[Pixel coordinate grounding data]
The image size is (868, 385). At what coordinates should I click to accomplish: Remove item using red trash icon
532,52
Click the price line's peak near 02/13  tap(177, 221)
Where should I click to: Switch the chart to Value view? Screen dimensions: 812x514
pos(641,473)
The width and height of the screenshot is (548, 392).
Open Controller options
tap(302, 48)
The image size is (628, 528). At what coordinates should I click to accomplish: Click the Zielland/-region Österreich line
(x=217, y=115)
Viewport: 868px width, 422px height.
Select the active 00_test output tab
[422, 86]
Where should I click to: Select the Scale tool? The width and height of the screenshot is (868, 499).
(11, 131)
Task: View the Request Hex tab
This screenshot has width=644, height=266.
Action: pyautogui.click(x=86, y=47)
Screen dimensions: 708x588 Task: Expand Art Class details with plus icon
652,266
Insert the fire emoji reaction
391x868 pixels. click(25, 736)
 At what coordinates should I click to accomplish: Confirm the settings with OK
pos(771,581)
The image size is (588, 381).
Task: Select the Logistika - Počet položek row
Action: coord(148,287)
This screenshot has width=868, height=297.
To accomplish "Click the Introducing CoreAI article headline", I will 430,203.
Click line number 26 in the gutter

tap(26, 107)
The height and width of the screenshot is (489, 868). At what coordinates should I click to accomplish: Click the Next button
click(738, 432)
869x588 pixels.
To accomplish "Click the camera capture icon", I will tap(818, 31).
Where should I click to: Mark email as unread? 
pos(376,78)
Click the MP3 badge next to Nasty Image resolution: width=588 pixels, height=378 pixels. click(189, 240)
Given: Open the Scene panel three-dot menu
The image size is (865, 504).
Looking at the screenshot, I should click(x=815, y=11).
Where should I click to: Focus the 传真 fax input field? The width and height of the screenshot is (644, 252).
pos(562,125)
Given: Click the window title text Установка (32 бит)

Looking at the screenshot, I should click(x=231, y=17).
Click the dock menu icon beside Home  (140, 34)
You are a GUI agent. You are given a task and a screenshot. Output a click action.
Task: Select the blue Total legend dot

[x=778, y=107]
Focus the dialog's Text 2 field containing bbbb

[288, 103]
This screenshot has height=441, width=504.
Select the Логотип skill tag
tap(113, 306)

**Assigned task**. Transcribe every line of the data, exactly as it stands.

**Finished exercise**.
The image size is (868, 385). At what coordinates should I click to accomplish: Remove item using red trash icon
532,52
Click the price line's peak near 02/13  tap(177, 221)
Where should I click to: Switch the chart to Value view? Screen dimensions: 812x514
pos(641,473)
The width and height of the screenshot is (548, 392).
Open Controller options
tap(302, 48)
The image size is (628, 528). At what coordinates should I click to accomplish: Click the Zielland/-region Österreich line
(x=217, y=115)
Viewport: 868px width, 422px height.
Select the active 00_test output tab
[422, 86]
Where should I click to: Select the Scale tool? The width and height of the screenshot is (868, 499).
(11, 131)
Task: View the Request Hex tab
This screenshot has width=644, height=266.
Action: pyautogui.click(x=86, y=47)
Screen dimensions: 708x588 Task: Expand Art Class details with plus icon
652,266
Insert the fire emoji reaction
391x868 pixels. click(25, 736)
 At what coordinates should I click to accomplish: Confirm the settings with OK
pos(771,581)
The image size is (588, 381).
Task: Select the Logistika - Počet položek row
Action: coord(148,287)
This screenshot has width=868, height=297.
To accomplish "Click the Introducing CoreAI article headline", I will 430,203.
Click line number 26 in the gutter

tap(26, 107)
The height and width of the screenshot is (489, 868). At what coordinates should I click to accomplish: Click the Next button
click(738, 432)
869x588 pixels.
To accomplish "Click the camera capture icon", I will tap(818, 31).
Where should I click to: Mark email as unread? 
pos(376,78)
Click the MP3 badge next to Nasty Image resolution: width=588 pixels, height=378 pixels. click(189, 240)
Given: Open the Scene panel three-dot menu
The image size is (865, 504).
Looking at the screenshot, I should click(x=815, y=11).
Where should I click to: Focus the 传真 fax input field? The width and height of the screenshot is (644, 252).
pos(562,125)
Given: Click the window title text Установка (32 бит)

Looking at the screenshot, I should click(x=231, y=17).
Click the dock menu icon beside Home  (140, 34)
You are a GUI agent. You are given a task and a screenshot. Output a click action.
Task: Select the blue Total legend dot

[x=778, y=107]
Focus the dialog's Text 2 field containing bbbb

[288, 103]
This screenshot has height=441, width=504.
Select the Логотип skill tag
tap(113, 306)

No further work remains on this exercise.